PublicationsPapers

Asymptotic redundancy and prolixity

Yuval Dagan, Yuval Filmus and Shay Moran
Manuscript

Given a distribution $\mu$ and a set of queries $Q$ (for example, all comparison queries), the cost of $Q$ on $\mu$ is the average depth of a decision tree that locates an item in the support of $\mu$ using only queries from $Q$.

The cost of any set of queries on $\mu$ is always at least the entropy $H(\mu)$, and the redundancy of $Q$ is the maximal gap between the cost of $Q$ on a distribution and its entropy.

The prolixity of a set of queries is defined in the same way, with the entropy replaced by the cost of the optimal unrestricted decision tree.
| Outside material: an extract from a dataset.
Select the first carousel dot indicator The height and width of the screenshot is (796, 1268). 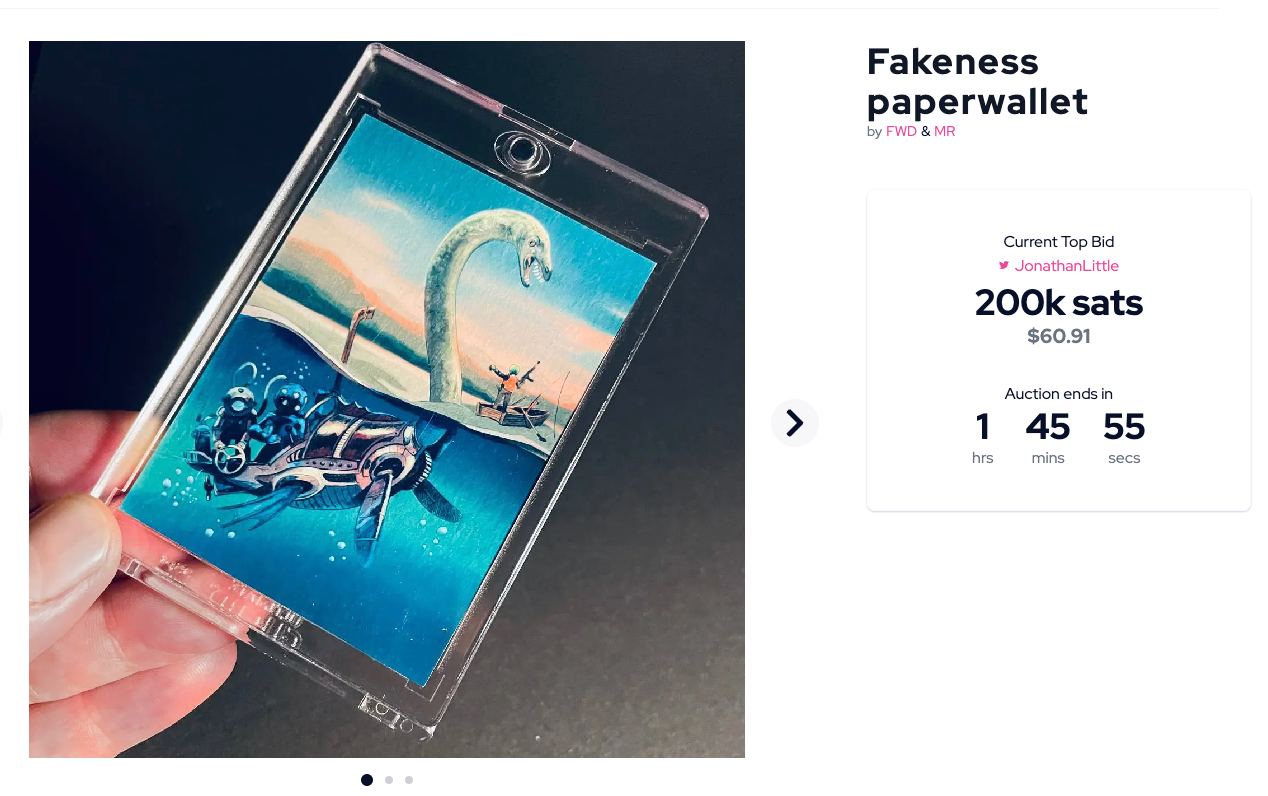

The redundancy and prolixity of a set of queries is often achieved on degenerate distributions which have very low entropy, and this suggests studying their asymptotic variants, in which we consider distributions whose min-entropy tends to infinity.

Gallager showed that the asymptotic redundancy of unrestricted decision trees is 0.086.

We obtain bounds, and in some case determine, the non-asymptotic and asymptotic redundancy and prolixity of several sets of queries, including comparison queries, comparison and equality queries, and interval queries.

The results in this paper are extracted from the full version of our STOC paper.